The task force addressing the question recommended a fitness facility, and the parks district then spoke with the college.
'The college had had plans to do a new building … and they were also looking sort of into the future of what needs would be there,' Healy said. 'At the same time, the county was looking at the Harmony Road and Sunnybrook extensions.'
Everyone then decided to come together, she said.
They decided to start the process with the community.
'What we wanted to get from people was, what do they think the whole thing should look like,' Healy said. They'll use that feedback to develop a plan, 'then each of the partners can use the plan as a guide.'
CCC rebuilds, expands
The first partner to start work on the site will be the community college, which is replacing its existing facilities with a new three-story building later this year.

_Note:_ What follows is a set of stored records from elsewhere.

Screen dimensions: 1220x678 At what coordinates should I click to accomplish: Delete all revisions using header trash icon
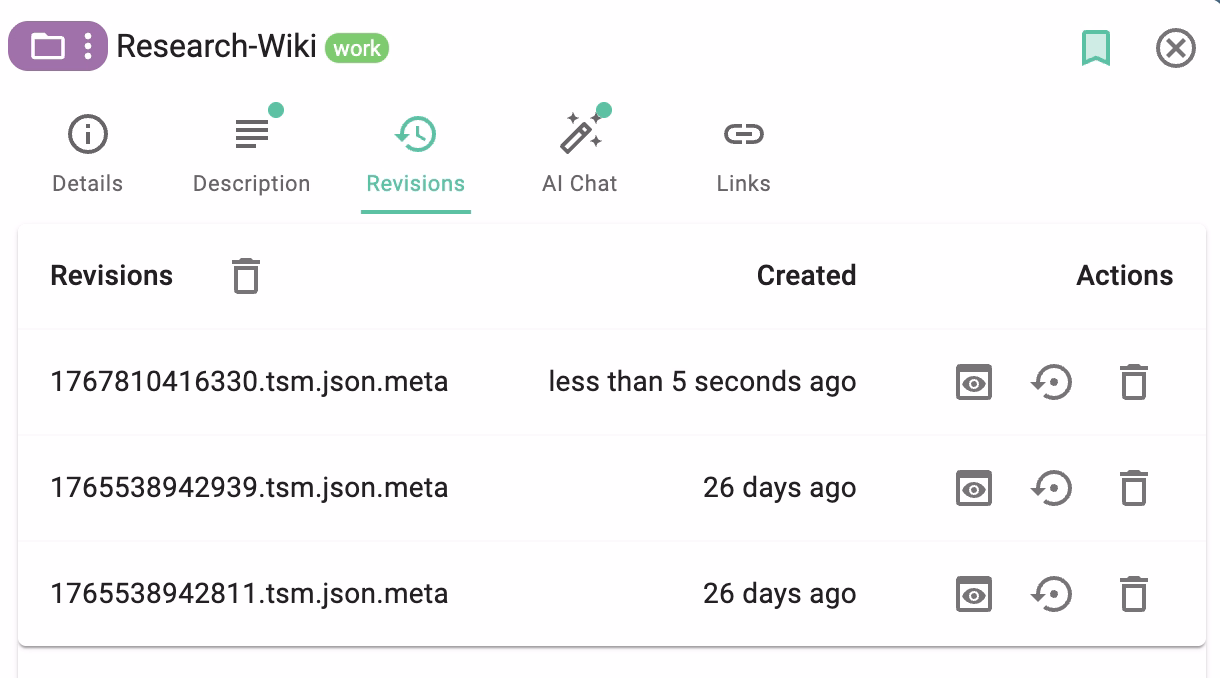pos(245,276)
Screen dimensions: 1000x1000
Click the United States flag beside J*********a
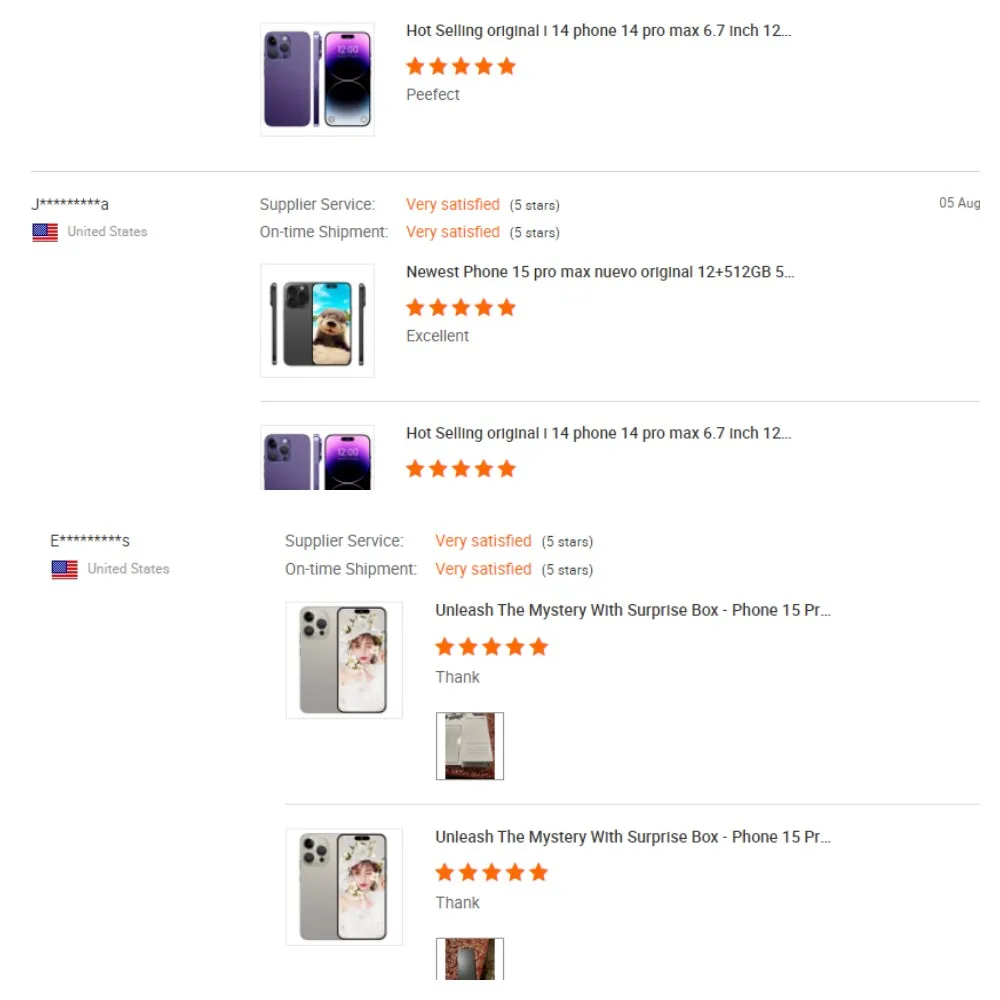point(45,232)
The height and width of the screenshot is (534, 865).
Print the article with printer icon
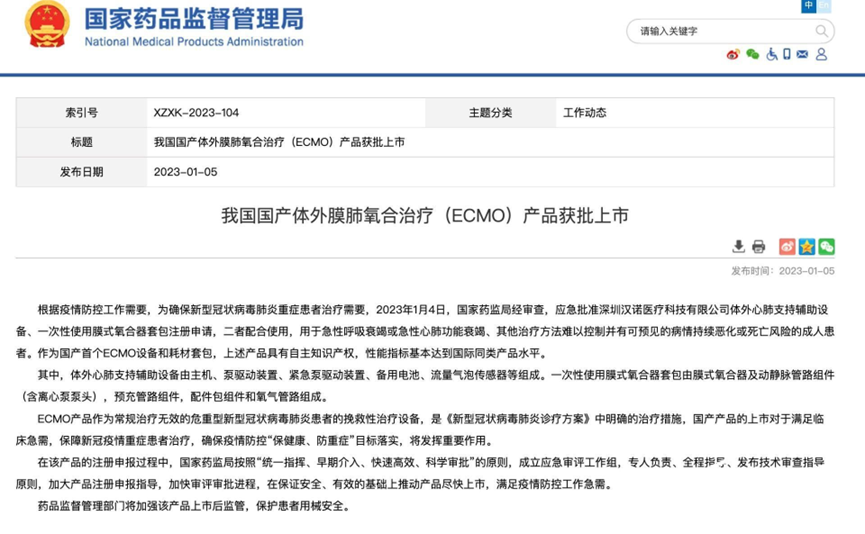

'What really helped majorly was the whole health sciences focus in the first place,' said Theresa Tuffli, dean of the CCC Harmony campus. 'The community came to us and said, 'this is what we need.' The hospitals came to us and said, 'we need you to help us with this work force shortage.''
Maureen Mitchell, dean of health sciences, said the joint process helped CCC determine other needs.
'The planning of the building had obviously occurred, and what we really wanted to know was what were the community's wants and needs - and anxieties - we were very concerned about that.
'We're really excited to be bringing nursing and allied health to the area. We'll be able to expand capacity and have new programs to meet the community needs.'
OIT looks to CCC's lead
Dick Swanson, director of Portland operations for OIT, said his school was looking to expand as well, but was waiting to see what CCC does with the rest of its property and to find industry partners to work with.
'We see the need for those allied health programs, but we're trying to address how we move those forward,' he said. 'We've got to find the right partners, there's got to be some need - it becomes the need for public, private and educational collaboration.'
Swanson said private partnerships are key because while computer labs can cost about $10,000 each, health labs can cost $1 million. He also said developing the area is important as the new trend in education.
'The idea of building bigger, taller campuses is not the future - it's building satellites,' he said. 'How many people go downtown to shop anymore? You go to the local mall - education's got to follow that model.'
And he said the Harmony campus is the ideal place to put that model into practice.
Park and roads
tie project together
North Clackamas Parks and Recreation is also hard at work planning the park area, which lies below the campuses, down a steep grade. It was originally meant to be developed 30 years ago, but officials discovered the site was contaminated. Most of that contamination is now gone.
County Commissioner Martha Schrader said she and her commission colleagues had named the development of the Sunnybrook and Harmony road extensions as priorities.